_What needs to be done_. Show each line from the records below in which the word "Sort" occurs.

_Records to use_.

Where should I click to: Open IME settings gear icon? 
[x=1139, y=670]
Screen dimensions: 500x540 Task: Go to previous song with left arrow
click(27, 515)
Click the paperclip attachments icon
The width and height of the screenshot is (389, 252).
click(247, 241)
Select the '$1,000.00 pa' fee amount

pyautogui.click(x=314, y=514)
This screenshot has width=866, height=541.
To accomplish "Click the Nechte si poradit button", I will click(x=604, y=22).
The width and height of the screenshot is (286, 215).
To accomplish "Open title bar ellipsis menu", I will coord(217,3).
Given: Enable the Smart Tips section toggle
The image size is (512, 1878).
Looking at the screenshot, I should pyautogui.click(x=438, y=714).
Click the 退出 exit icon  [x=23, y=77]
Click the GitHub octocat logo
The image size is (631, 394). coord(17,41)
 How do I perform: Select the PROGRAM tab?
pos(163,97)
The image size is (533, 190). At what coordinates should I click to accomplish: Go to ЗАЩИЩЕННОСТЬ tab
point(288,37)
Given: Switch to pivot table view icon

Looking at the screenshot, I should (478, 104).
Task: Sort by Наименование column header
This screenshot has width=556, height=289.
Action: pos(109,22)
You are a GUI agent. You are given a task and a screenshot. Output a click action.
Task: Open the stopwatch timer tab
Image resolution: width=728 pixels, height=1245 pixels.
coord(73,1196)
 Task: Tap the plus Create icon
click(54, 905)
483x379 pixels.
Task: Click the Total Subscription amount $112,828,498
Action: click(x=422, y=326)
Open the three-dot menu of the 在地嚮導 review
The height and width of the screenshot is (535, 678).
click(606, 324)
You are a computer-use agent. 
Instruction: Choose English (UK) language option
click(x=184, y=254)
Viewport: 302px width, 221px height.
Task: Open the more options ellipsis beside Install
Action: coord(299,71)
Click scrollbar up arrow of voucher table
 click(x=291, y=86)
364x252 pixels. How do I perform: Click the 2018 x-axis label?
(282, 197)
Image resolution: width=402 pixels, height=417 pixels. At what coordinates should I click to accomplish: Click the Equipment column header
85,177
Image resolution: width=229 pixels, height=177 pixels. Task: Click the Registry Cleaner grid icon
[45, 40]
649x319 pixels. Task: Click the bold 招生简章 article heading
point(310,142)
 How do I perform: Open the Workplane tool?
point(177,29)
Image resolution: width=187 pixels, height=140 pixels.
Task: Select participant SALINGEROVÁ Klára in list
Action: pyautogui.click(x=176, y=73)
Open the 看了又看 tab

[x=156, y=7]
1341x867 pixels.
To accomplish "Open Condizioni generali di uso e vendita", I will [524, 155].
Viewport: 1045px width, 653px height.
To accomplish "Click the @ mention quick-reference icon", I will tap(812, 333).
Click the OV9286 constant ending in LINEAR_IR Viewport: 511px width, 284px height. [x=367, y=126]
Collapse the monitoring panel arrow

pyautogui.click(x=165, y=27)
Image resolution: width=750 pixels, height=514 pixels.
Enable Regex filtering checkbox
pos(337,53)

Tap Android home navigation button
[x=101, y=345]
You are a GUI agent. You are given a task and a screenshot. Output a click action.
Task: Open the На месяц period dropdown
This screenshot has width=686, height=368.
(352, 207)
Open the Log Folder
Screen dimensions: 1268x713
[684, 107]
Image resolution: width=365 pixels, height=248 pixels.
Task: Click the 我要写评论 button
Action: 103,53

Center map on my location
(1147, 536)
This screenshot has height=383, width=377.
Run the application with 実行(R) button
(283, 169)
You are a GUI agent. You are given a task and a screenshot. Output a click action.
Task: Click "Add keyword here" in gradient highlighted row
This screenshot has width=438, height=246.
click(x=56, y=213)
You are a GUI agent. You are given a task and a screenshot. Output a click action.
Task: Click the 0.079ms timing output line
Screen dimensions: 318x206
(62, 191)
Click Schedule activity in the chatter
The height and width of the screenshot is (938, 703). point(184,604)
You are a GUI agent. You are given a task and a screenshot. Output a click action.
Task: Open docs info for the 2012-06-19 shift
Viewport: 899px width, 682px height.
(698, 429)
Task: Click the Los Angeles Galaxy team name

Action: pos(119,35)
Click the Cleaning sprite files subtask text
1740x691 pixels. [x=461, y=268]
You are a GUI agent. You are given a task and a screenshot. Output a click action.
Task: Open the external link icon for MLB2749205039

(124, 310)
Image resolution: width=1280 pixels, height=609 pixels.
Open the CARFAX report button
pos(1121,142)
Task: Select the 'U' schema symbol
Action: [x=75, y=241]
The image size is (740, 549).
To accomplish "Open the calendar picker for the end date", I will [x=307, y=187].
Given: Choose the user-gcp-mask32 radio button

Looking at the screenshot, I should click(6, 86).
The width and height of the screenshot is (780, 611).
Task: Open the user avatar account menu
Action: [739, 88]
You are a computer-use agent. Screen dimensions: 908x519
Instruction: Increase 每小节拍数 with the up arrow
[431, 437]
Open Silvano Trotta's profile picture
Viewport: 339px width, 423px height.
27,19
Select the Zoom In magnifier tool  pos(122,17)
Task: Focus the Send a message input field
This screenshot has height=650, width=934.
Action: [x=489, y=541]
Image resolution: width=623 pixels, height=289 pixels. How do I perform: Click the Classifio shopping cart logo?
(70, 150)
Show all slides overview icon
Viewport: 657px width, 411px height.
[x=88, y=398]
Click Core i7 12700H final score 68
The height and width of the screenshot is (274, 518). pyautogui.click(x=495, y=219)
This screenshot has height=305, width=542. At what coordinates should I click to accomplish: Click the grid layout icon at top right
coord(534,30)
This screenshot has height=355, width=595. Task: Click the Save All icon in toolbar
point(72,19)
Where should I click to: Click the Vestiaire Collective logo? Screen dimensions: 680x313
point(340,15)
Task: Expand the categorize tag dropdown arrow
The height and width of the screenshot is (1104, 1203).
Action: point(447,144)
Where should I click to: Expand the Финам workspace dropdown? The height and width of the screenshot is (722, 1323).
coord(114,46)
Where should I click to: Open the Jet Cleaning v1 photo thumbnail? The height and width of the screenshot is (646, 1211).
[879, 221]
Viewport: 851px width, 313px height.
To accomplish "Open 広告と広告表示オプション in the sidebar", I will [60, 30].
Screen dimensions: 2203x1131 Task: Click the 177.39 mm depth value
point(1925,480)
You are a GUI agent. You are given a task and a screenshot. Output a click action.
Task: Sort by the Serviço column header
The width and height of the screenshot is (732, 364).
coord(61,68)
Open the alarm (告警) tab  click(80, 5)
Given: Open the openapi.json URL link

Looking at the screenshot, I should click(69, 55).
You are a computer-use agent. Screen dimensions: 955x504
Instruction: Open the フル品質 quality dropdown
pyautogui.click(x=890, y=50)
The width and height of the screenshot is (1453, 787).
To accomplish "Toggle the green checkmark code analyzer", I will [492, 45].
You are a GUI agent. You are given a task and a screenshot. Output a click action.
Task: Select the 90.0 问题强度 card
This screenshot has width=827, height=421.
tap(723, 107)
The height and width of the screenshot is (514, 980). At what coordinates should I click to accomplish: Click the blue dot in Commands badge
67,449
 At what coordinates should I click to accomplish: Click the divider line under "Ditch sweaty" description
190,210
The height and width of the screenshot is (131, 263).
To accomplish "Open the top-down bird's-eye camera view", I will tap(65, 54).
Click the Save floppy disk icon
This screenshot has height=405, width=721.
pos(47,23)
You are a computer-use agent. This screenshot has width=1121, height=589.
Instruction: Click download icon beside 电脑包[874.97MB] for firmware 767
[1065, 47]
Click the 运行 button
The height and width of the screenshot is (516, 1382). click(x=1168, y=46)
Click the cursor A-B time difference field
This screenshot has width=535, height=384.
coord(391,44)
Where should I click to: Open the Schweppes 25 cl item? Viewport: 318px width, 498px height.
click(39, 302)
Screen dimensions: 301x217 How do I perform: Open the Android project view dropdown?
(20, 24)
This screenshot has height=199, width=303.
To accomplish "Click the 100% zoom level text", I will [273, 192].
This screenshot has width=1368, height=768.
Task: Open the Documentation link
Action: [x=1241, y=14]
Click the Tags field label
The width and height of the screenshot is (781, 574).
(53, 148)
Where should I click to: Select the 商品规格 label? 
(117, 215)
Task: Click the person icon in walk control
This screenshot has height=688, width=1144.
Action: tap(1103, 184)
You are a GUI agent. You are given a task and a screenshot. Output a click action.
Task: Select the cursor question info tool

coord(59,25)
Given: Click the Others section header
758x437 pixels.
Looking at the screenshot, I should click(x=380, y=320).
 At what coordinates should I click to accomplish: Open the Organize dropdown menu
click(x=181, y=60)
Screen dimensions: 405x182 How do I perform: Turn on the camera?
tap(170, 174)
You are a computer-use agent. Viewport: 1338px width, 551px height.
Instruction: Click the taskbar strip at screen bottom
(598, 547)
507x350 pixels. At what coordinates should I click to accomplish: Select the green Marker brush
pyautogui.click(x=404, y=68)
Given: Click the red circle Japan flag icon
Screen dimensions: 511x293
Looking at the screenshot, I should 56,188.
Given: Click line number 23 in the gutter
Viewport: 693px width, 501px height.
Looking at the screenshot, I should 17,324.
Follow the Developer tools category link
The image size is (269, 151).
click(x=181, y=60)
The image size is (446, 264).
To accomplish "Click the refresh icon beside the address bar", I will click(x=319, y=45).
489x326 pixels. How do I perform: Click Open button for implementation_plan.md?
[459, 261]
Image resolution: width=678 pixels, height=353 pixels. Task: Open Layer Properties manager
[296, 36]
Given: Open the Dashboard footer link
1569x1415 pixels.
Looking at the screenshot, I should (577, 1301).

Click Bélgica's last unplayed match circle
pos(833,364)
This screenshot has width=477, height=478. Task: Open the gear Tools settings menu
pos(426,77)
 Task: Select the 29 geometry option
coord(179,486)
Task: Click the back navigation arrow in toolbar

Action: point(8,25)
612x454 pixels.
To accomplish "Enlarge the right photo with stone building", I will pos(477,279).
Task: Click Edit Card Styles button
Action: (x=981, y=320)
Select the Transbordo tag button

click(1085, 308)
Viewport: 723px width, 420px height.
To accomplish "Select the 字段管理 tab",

_Solution for this exercise_.
Task: Sort by Наименование column header
Task: Sort by the Serviço column header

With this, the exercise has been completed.